Eşimin beni sevdiğini sanıyordum

Merhaba Yeşim Hanım, ben 37 yaşında 7 yıllık evli bir kadınım. Eşimin beni sevdiğini sanıyordum. Ben hastayken, evde ateşler içinde yanarken o sevgilisine mesaj attı ancak mesajı yanlışlıkla bana gönderdi… Allah işte bana geldi. Mesajda benim raporlu olduğumu, bugün eve gelemeyeceğini, çok sevdiğini yazmış. Ben de eve dinleme cihazı koydum. Demek ki ben vardiyalı çalıştığım için kadın hep eve geliyordu ve bütün her şeyi yakaladım. Telefonundan geçmiş mesajları indirdim. Senden başka kimseyi sevmedim yazıyor. Ben boşanmak istiyorum çocuk sahibi olmadım çünkü asla kendisine güvenmedim. O kadar yalancı ki “Ben bir şey yapmadım” diyor hala. Ben babamı kaybetmiştim benim babamı kaybettiğim gün, o gece sabaha kadar birliktelermiş. Ben bu işi bir an önce bitirmek istiyorum ama erkek kardeşim çalışmayan biri, herhangi bir sorumluluğu yok yani kendim hariç kimseye güvenim yok. Annem zaten rahatsız, babamın ölümü beni bitirdi. Artık ölmeyi istiyorum.

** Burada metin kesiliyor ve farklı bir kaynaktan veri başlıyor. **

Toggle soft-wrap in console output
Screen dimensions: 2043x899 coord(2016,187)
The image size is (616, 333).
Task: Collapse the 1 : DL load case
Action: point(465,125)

Ben bu dünyaya fazla iyiyim, gerçekten hiç art niyetli olmadım kendim için asla yaşamadım ama bu etrafımdaki kan emiciler beni bitirdi. Biliyorum değmez diyeceksiniz ama ne gidebiliyorum ne kalabiliyorum. Çok mutsuzum çok!


Yeşim Tijen’in cevabı:

Merhaba sevgili okurlar, bugün yine Gülten Akın'layız. Bu dünyadan böyle güzel şiir yazan bir kadın geçmiş ve şiirleriyle bize ne çok mesaj vermiş. Siz yoksa hala şiir okumuyor musunuz? Çok şey kaybediyorsunuz. Nasıl da iyi geliyor, kalplere ilaç ilaç. Bugün bu şiiri paylaşmamın nedeni toplumun yaşam şeklinin değiştirmesi, dayatılan kültüre yenilmemiz ona karşı duramamamız, o kültürün içinde kendi değerlerimizi yitirmemiz. Günümüz insanın neden kimliğini kaybettiğini şairin bu dizeleriyle insan kolayca anlayabilir ve çözüme de ulaşabilir.


"Evleri yüksek kurdular

Önlerinde uzun balkon

Sular aşağıda kaldı

Aşağıda kaldı ağaçlar

Evleri yüksek kurdular

On bin basamak merdiven

Bakışlar uzakta kaldı

Uzakta kaldı dostluklar

Evleri yüksek kurdular

Cama, betona boğdular

Usumuzdaydı unuttuk

Topraklar uzakta kaldı

Toprağa bağlı olanlar"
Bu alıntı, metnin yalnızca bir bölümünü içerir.